Let’s break down what to think about before, during, and after a job transition.

First Priority: Equity at Your Current Company

Before you learn everything about your new equity package, take stock (literally) of what you’re leaving behind. Most likely, some decisions need to be made and quickly.

Stock Options

If you have stock options, you’ll usually have 90 days to exercise them after leaving the company (unless you’re retiring or deceased, which I hope is not the case!).

Some companies do offer extended exercise windows, up to one year or even the full term of the grant, but that’s the exception, not the rule.

What you need to do:

  • Review your option grants immediately.

  • Check the expiration timeline.

  • Evaluate whether it makes sense to exercise before they expire, especially if they’re in the money.

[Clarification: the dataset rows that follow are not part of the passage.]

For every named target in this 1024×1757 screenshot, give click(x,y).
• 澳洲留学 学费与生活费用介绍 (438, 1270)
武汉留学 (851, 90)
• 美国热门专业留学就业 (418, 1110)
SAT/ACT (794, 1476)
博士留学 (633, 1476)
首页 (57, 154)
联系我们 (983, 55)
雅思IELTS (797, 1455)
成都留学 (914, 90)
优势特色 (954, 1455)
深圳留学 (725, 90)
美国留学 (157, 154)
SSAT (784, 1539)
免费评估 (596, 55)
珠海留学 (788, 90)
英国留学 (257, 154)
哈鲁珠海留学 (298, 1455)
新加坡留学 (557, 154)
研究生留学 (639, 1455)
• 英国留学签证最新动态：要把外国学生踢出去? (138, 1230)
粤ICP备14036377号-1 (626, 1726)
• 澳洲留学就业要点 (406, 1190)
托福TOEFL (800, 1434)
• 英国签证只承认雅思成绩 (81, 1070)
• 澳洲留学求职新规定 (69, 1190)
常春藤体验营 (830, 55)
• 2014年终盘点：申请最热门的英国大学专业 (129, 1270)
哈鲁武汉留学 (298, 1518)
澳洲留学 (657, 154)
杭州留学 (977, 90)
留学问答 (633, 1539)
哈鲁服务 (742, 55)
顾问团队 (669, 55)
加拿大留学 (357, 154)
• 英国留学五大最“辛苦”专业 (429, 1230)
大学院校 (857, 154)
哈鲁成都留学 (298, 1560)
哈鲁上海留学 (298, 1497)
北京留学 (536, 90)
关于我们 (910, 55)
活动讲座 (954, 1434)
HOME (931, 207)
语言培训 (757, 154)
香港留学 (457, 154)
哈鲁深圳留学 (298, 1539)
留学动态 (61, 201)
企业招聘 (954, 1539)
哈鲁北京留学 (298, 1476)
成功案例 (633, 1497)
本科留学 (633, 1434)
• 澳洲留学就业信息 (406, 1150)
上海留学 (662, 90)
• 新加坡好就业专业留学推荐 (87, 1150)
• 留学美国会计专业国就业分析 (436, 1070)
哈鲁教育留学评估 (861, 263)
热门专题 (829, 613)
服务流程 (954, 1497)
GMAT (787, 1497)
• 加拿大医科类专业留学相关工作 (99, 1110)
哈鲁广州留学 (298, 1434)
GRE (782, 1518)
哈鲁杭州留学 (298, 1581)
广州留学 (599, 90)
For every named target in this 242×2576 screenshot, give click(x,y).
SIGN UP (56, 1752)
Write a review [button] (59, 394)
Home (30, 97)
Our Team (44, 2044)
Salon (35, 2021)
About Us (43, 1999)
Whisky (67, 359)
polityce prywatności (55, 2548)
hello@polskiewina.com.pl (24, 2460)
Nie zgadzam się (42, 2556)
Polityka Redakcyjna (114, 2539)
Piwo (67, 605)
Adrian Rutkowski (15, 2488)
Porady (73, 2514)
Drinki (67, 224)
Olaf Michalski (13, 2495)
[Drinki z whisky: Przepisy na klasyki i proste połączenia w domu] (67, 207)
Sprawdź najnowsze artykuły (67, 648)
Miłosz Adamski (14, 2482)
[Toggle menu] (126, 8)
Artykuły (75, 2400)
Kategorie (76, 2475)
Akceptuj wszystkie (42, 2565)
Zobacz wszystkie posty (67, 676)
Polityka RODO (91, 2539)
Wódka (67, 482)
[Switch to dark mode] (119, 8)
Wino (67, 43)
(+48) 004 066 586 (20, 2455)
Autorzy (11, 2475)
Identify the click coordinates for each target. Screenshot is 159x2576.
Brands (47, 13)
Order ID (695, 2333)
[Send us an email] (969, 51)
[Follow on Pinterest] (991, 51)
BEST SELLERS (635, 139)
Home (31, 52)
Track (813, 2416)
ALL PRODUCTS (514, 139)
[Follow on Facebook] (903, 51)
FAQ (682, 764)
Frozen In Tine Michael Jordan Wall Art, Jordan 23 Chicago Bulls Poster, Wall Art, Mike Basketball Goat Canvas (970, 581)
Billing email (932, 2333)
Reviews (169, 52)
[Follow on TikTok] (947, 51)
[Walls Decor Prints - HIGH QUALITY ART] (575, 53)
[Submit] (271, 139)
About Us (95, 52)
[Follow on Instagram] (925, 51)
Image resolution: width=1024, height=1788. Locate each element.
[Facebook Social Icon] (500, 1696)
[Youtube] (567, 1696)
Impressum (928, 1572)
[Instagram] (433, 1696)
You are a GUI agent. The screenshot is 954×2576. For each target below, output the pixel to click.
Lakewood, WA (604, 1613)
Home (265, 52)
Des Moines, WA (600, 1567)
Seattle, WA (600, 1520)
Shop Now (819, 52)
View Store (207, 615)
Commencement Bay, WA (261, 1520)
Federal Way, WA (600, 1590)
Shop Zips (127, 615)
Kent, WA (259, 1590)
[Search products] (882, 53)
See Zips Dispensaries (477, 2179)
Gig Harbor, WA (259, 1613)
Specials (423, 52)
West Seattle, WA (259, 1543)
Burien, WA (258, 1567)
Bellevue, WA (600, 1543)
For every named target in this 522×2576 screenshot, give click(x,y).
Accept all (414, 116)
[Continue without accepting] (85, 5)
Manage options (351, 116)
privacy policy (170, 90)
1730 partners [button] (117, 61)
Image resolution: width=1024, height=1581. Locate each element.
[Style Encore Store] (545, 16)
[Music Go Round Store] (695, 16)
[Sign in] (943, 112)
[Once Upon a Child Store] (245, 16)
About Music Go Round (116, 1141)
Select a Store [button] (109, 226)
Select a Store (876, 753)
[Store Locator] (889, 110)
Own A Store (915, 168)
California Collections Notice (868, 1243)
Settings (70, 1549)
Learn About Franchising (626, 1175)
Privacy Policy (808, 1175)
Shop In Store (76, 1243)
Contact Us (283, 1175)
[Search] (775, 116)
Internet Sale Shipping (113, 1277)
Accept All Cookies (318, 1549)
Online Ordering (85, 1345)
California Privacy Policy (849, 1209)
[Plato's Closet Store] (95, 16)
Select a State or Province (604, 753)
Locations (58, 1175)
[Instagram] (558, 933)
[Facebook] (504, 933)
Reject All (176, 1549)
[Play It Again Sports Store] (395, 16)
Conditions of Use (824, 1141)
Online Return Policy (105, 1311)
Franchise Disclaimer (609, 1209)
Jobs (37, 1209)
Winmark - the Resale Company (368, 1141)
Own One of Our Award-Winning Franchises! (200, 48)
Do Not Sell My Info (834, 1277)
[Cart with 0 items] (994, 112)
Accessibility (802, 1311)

If you have Incentive Stock Options (ISOs), there’s another wrinkle: Even if your employer gives you a longer window to exercise, ISOs exercised after the 90-day window lose their preferential tax treatment and convert to Non-Qualified Stock Options (NSOs).

That might not be a dealbreaker, but if the AMT impact is manageable and you plan to hold the shares, it could be worth exercising within that 90-day window to preserve the ISO benefits.

RSUs (and RSAs)

With RSUs, the big question is: Should you keep the shares?

Any unvested RSUs will likely be forfeited when you leave. But vested RSUs are yours, you’ll continue to own them, even after your departure.

The temptation may be to keep holding them. After all, your income is no longer tied to the company, so what’s the risk?

Here’s the thing: individual stock always carries risk. And with your job no longer tied to the company, you have one less reason to keep your financial future wrapped up in their performance.

Now is a great time to:

  • Reevaluate your investment strategy.

  • Consider diversifying out of your former employer’s stock.

  • Consolidate old 401(k)s and review your overall portfolio.

Want a deeper dive on how much employer stock is too much? Read my blog post here.

Before the Job Search: Plan Around Your Equity

Your equity shouldn’t be the only reason you stay or leave, but it absolutely should factor into your decision.

When you know what you’re giving up, you can make more informed choices about:

  • Timing your transition.

  • Negotiating your next role.

  • Taking a breather between jobs.

It’s common to see vesting cliffs or large blocks of RSUs scheduled for delivery in the next few months. That might influence your timeline and that’s okay. When you understand your grants, you can leave (or stay) on your terms, not theirs.

Take Control of the Transition

Equity compensation can create incredible opportunities, but only when you understand it. If you’re changing jobs, don’t let valuable equity slip through the cracks.

Before you get excited about what’s next, take time to:

  • Understand what you have.

  • Make a plan for what to do with it.

  • Use your equity to create the life you actually want.